Emails continue to be the most popular form of business communication ever since their introduction more than 30 years ago. Email clients are free to use and the original protocol (SMTP) has few checks and balances to prevent malicious action such as spoofing (fake sender address). As a result, email scams such as phishing attacks (social engineering to obtain personal information) are commonplace now. With cryptocurrencies ushering in a new wave of users to the tech space, phishing scams targeting these users have gone up as well. In most phishing attempts so far I had noticed one or two red flags to identify the scam. But recently, I received an email that had multiple red flags which gave me an opportunity to write up this piece on how to identify phishing attempts.

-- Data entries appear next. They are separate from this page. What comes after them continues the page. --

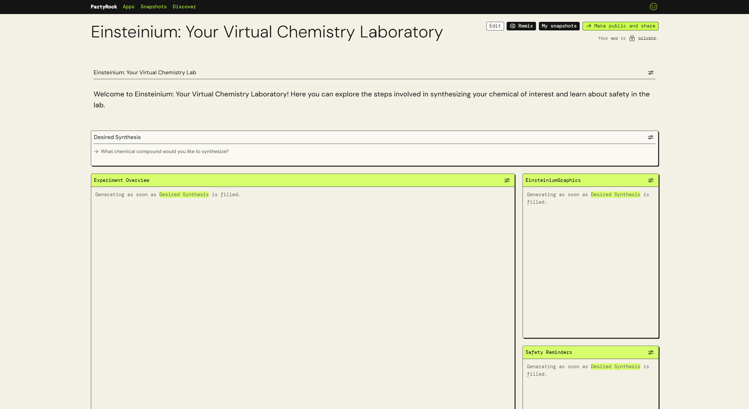Open My snapshots
This screenshot has height=409, width=749.
tap(559, 26)
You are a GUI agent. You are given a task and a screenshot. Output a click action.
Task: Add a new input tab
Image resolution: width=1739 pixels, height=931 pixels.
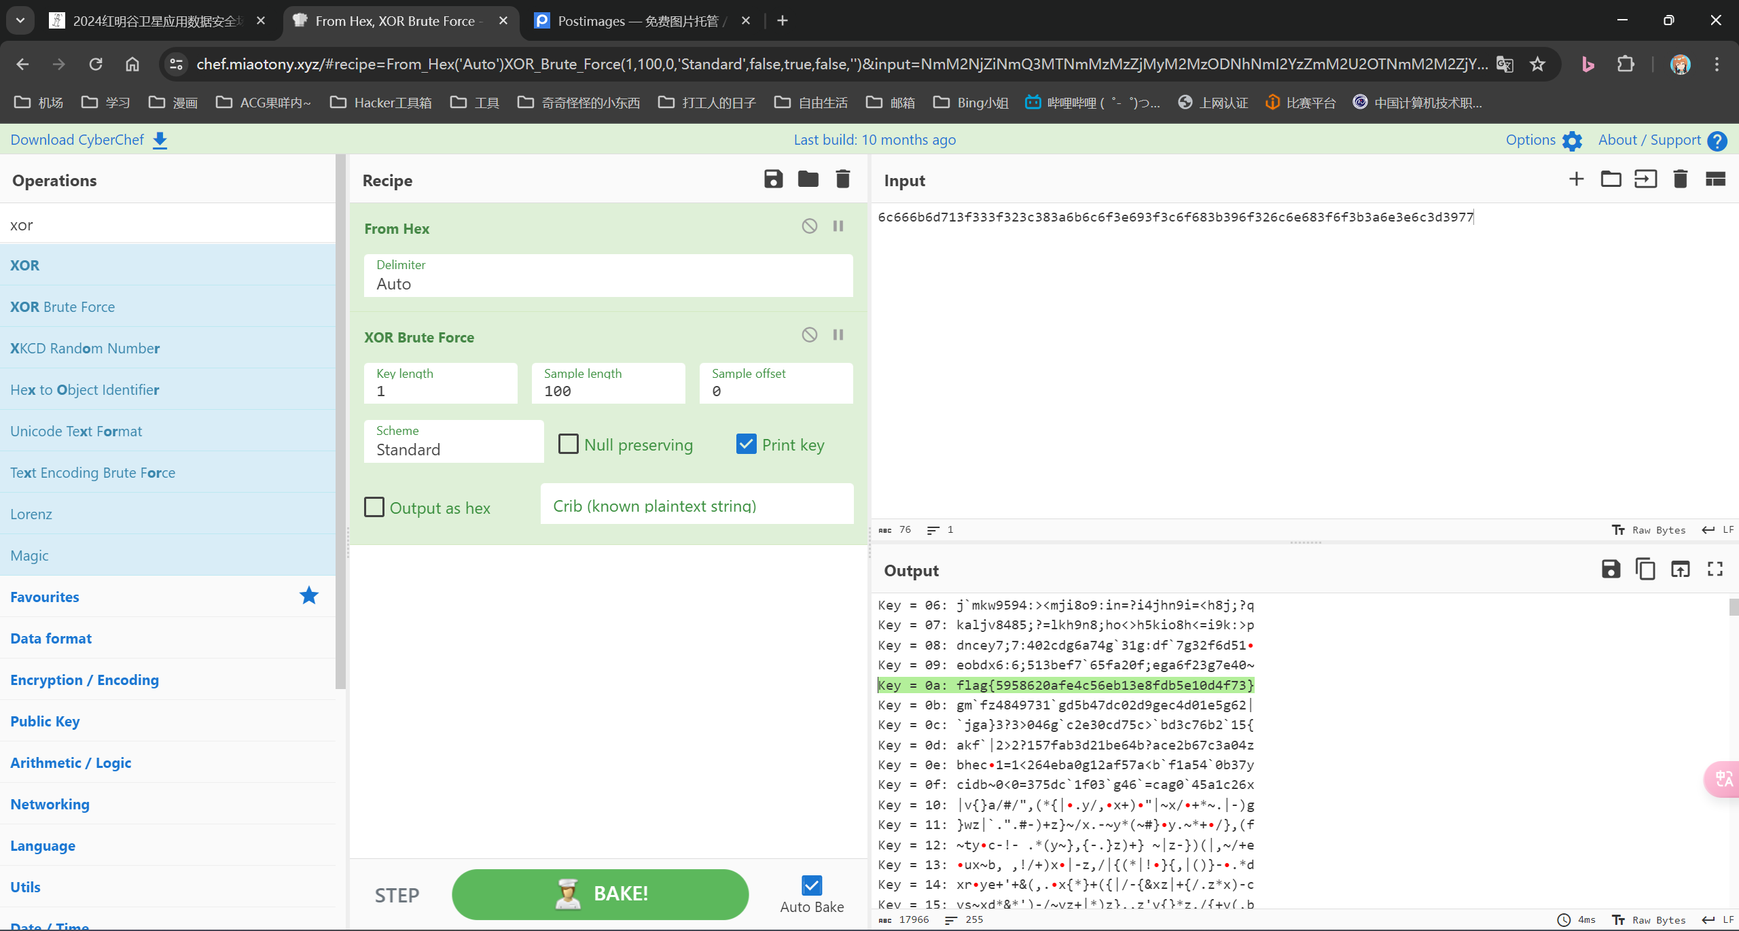point(1576,179)
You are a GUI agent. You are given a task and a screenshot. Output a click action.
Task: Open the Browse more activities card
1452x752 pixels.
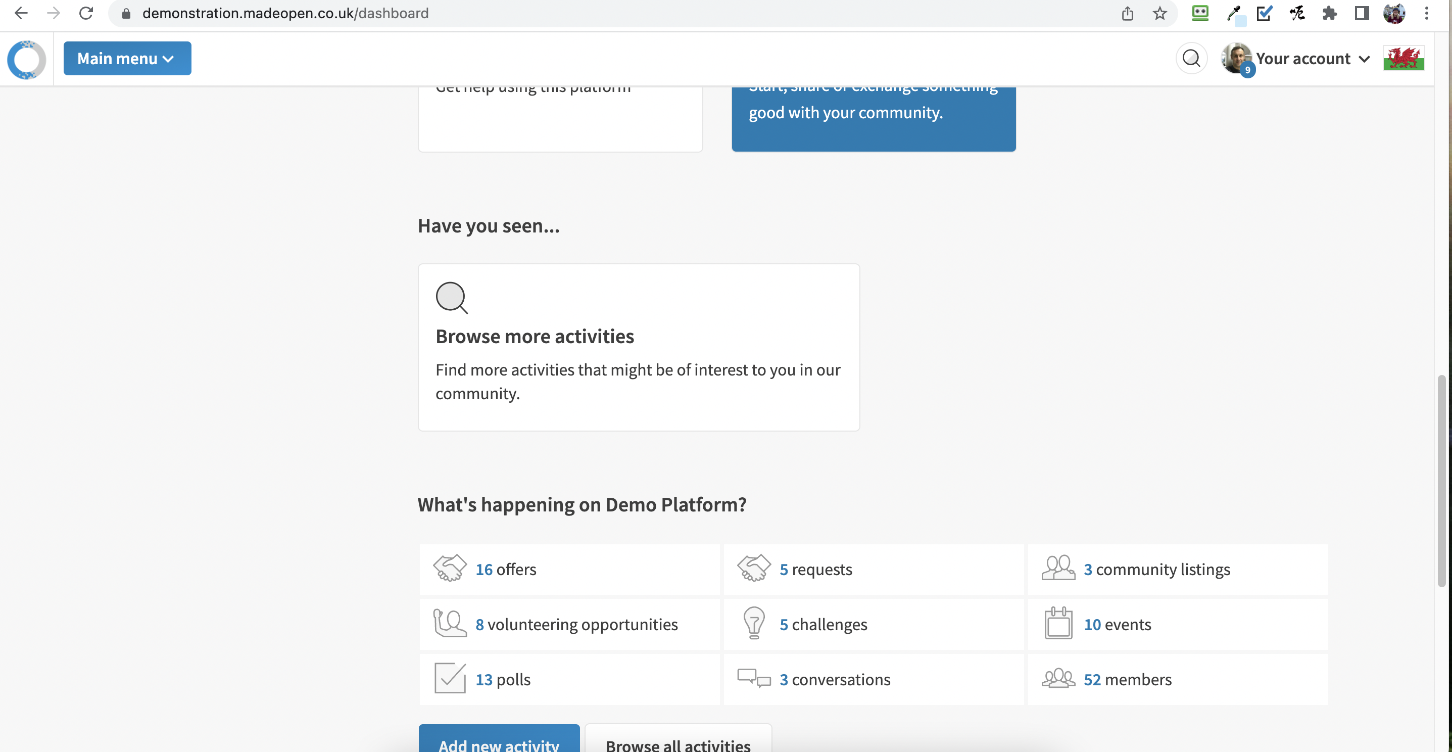(638, 347)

So this is the email that popped up in my inbox a few days ago:
Looks like a normal email from Blockchain.com verifying your email address, right? It’s not what it seems. Here are the red flags that should get your alarm bells ringing:
1. Message sender is not blockchain.com - if you look at the from and reply-to information, it is from a different domain (julie*************age.com) and not blockchain.com. However, in some cases, scammers can use email spoofing to make the sender look like a genuine service. Thankfully, they didn’t in this case:
I have masked the domain name in the event this turns out to be a case of business email compromise. However, the domain’s website has a contact email address which belongs to a different (but similar sounding) domain. So it could be an impersonation attempt of a legitimate domain to send out phishing emails.
The domain’s website (julie*************age.com) leads to a wedding photography page. But contact email on the site is of a different domain (julie*******i.com) as mentioned above:
P.S. I sent an email to contact@julie*******i.com giving them a heads up in case this was a business email compromise issue. Unfortunately, the email bounced and couldn’t be sent.

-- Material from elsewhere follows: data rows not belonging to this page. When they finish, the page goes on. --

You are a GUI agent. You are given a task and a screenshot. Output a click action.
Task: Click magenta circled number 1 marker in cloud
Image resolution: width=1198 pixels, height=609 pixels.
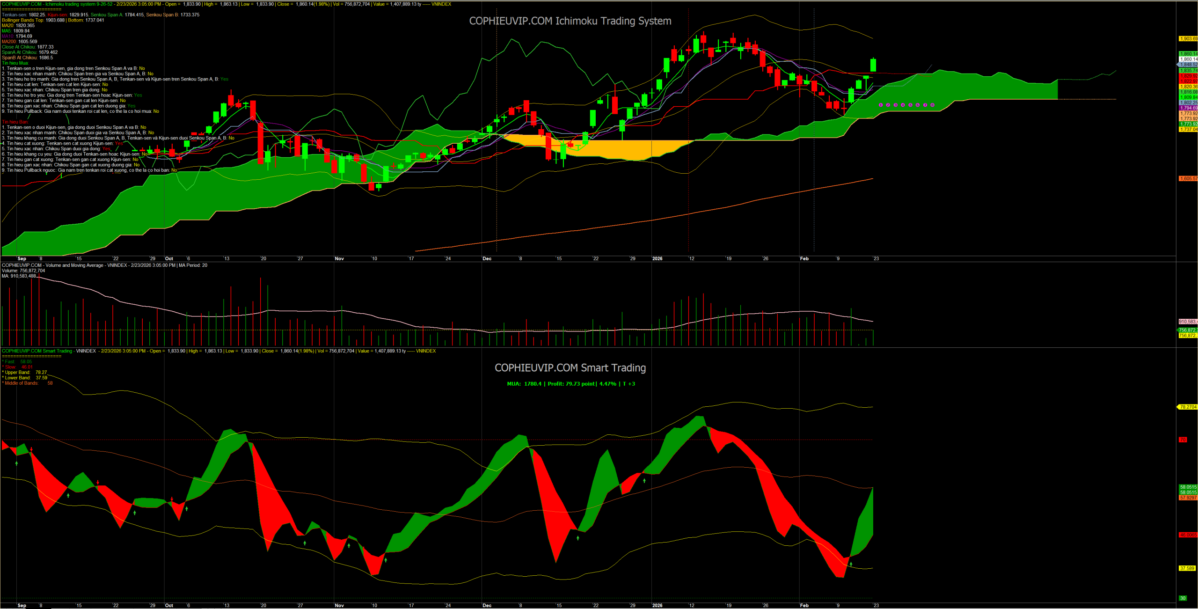(881, 105)
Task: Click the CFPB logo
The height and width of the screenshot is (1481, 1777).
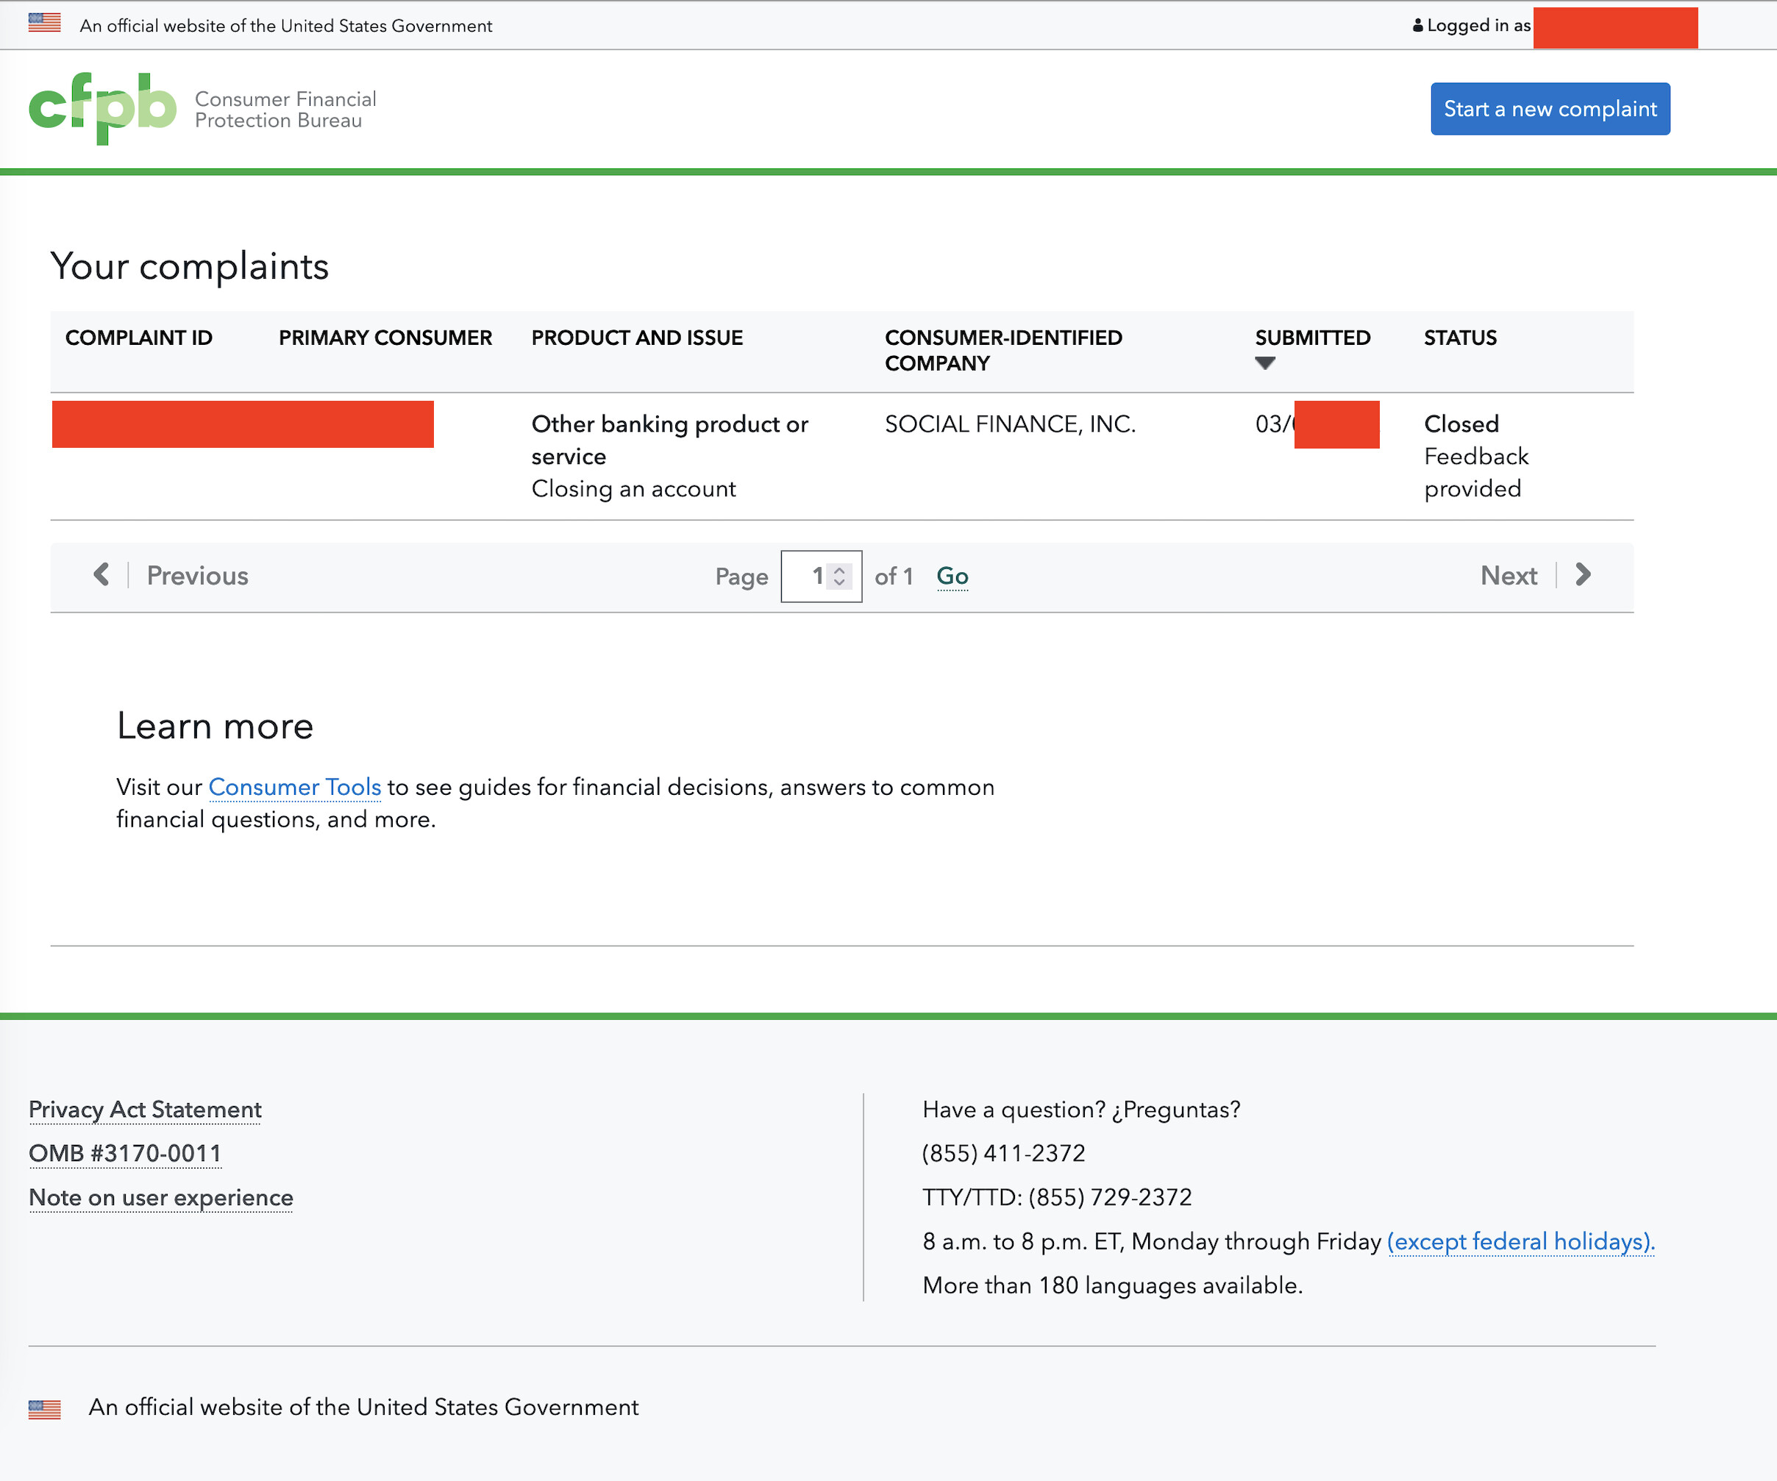Action: [103, 108]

2. Typographical and grammatical errors in the email body - an email originating from a legit service usually doesn’t have spelling mistakes or bad grammar. This email had several:
3. Hyperlink to unofficial domains/Google docs - The verification button “Yes, This is email” links to a Google doc instead of redirecting to a blockchain.com address:
The text snippet below the mail body had the same Google doc link as well:
4. App links do not work - The Android and iOS app links in the email are actually image files and do not redirect you to the Play Store or App Store:
A well-made phishing email typically has fewer red flags that can be noticed. This particular email was probably crafted in a hurry. So stay safe out there folks. If something seems out of the ordinary, it is always prudent to have a second look. Actual verification emails will never ask for your passwords, OTPs or any personal details. A verification email usually consists of just a click-here-to-verify link. If you are ever wary of an email, you can always cross-check by forwarding the mail to the actual support email address and ask if they sent it to you in the first place or verify from their social media channels.